● Required action: Return, exactly as written, the line containing "Open the Layers menu" and every line after it to the end of the records below, with no pictures.

● Saved entries:

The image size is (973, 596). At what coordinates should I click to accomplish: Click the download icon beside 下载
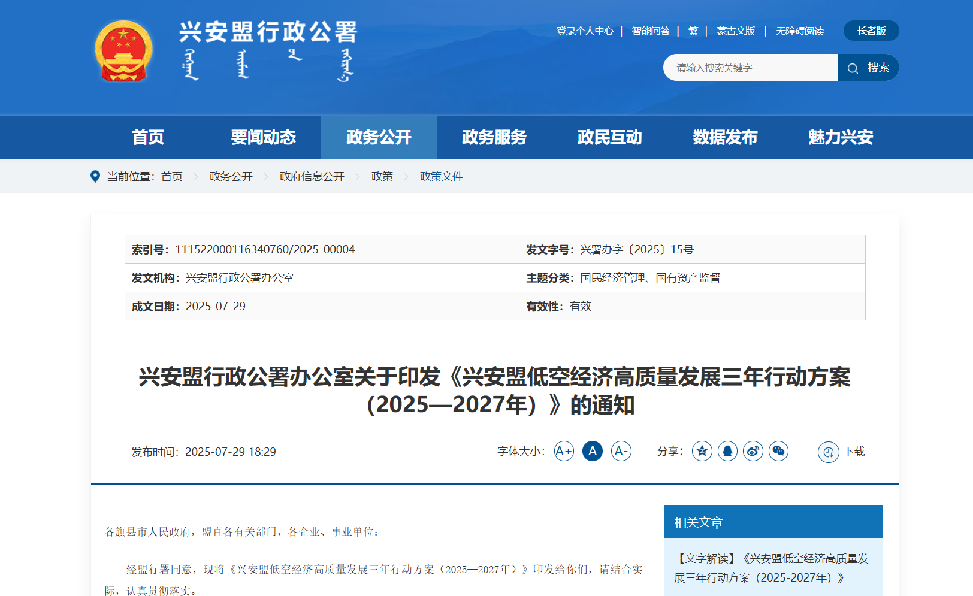click(x=828, y=452)
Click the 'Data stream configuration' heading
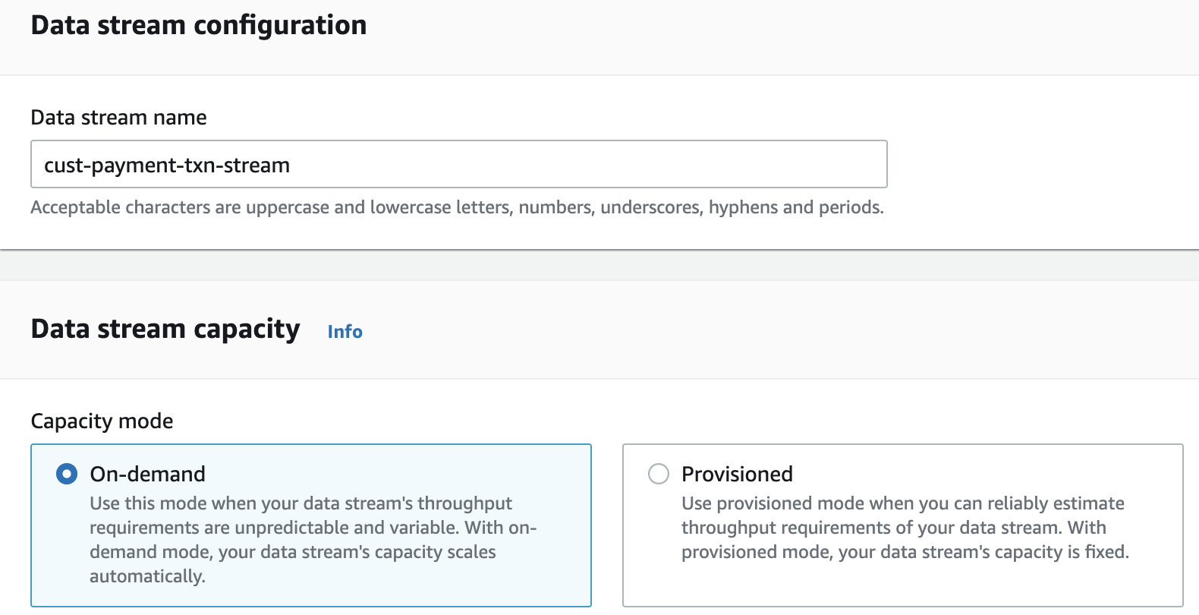The height and width of the screenshot is (615, 1199). (199, 25)
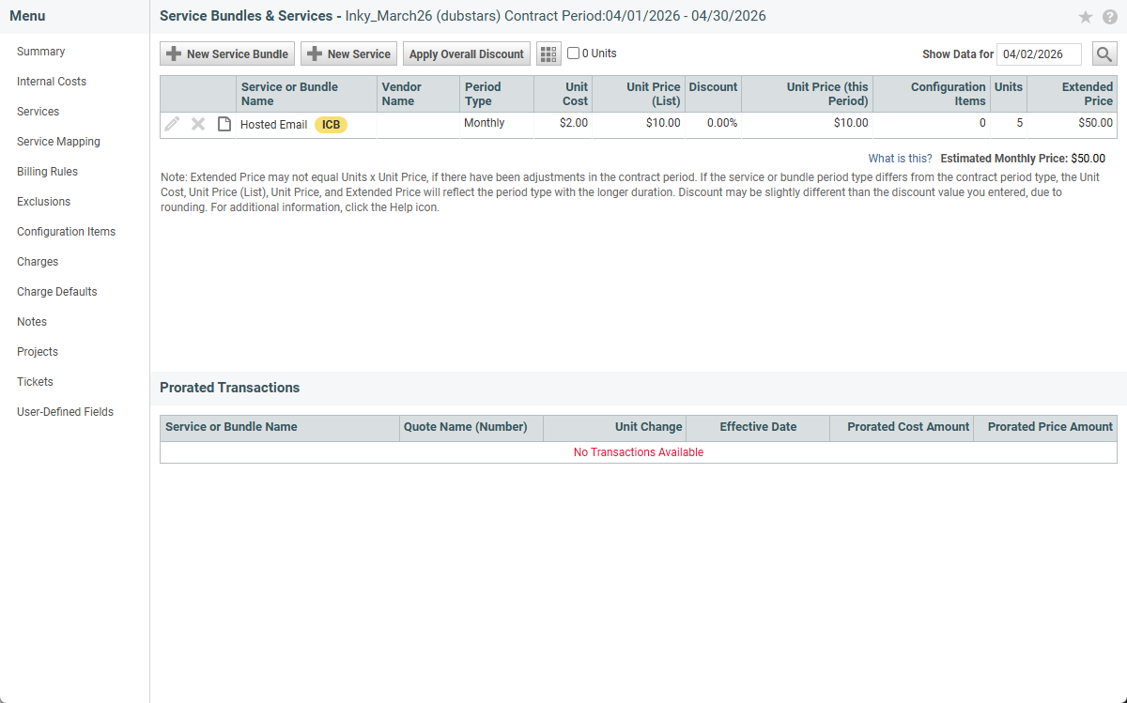1127x703 pixels.
Task: Open the document icon in Hosted Email row
Action: (224, 124)
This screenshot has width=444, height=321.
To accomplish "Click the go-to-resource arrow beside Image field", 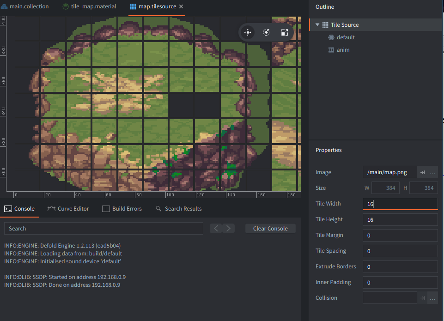I will pyautogui.click(x=422, y=172).
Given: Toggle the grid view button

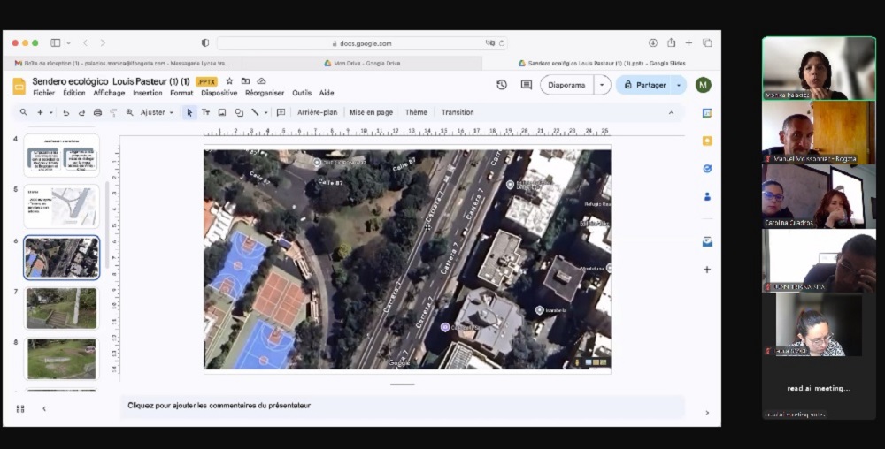Looking at the screenshot, I should point(20,408).
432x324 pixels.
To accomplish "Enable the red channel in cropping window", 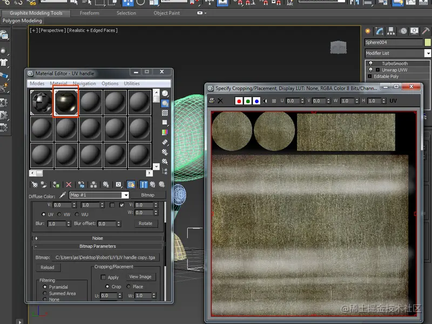I will pos(239,101).
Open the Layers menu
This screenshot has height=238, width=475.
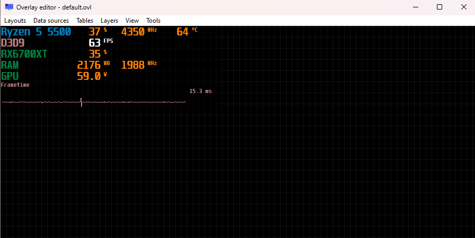(109, 21)
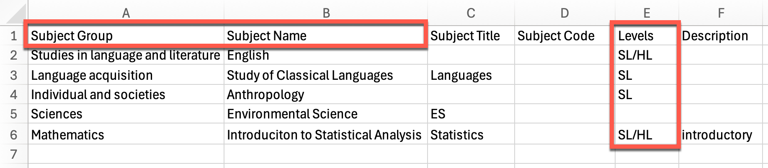Select column B header
768x168 pixels.
(x=326, y=13)
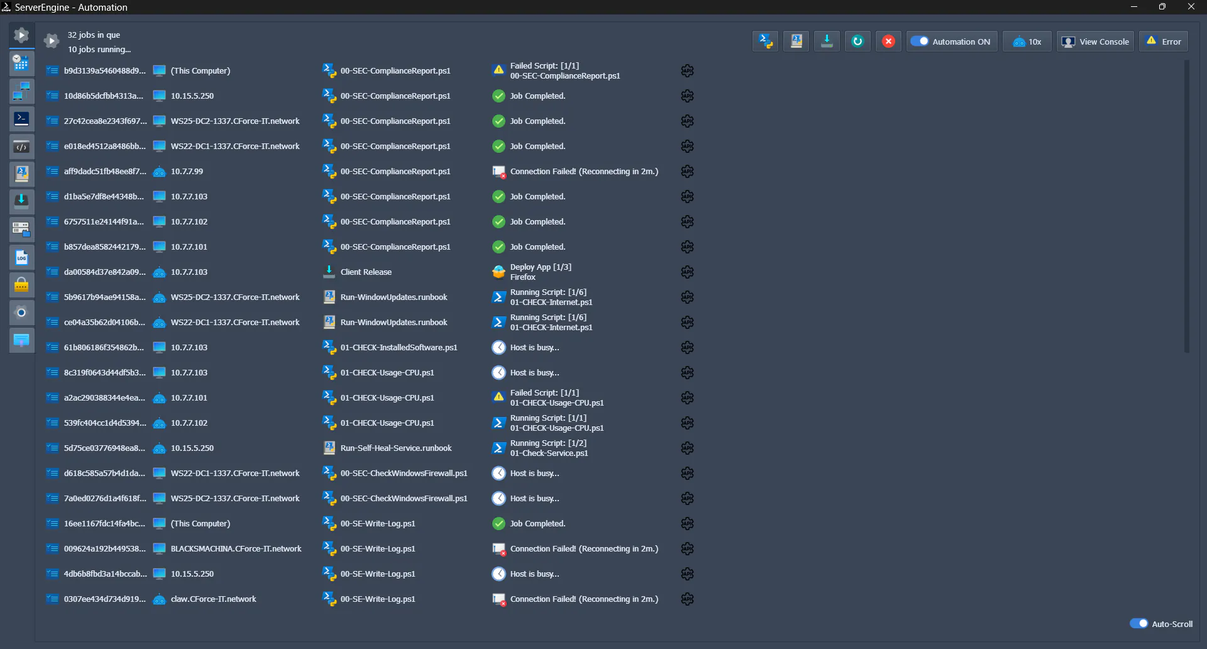Select job row for BLACKSMACHINA.CForce-IT.network
The height and width of the screenshot is (649, 1207).
click(236, 548)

● Result of the exercise:
Open the Layers menu
This screenshot has height=238, width=475.
(109, 21)
Select column B header
768x168 pixels.
(x=326, y=13)
Select job row for BLACKSMACHINA.CForce-IT.network
The height and width of the screenshot is (649, 1207).
click(236, 548)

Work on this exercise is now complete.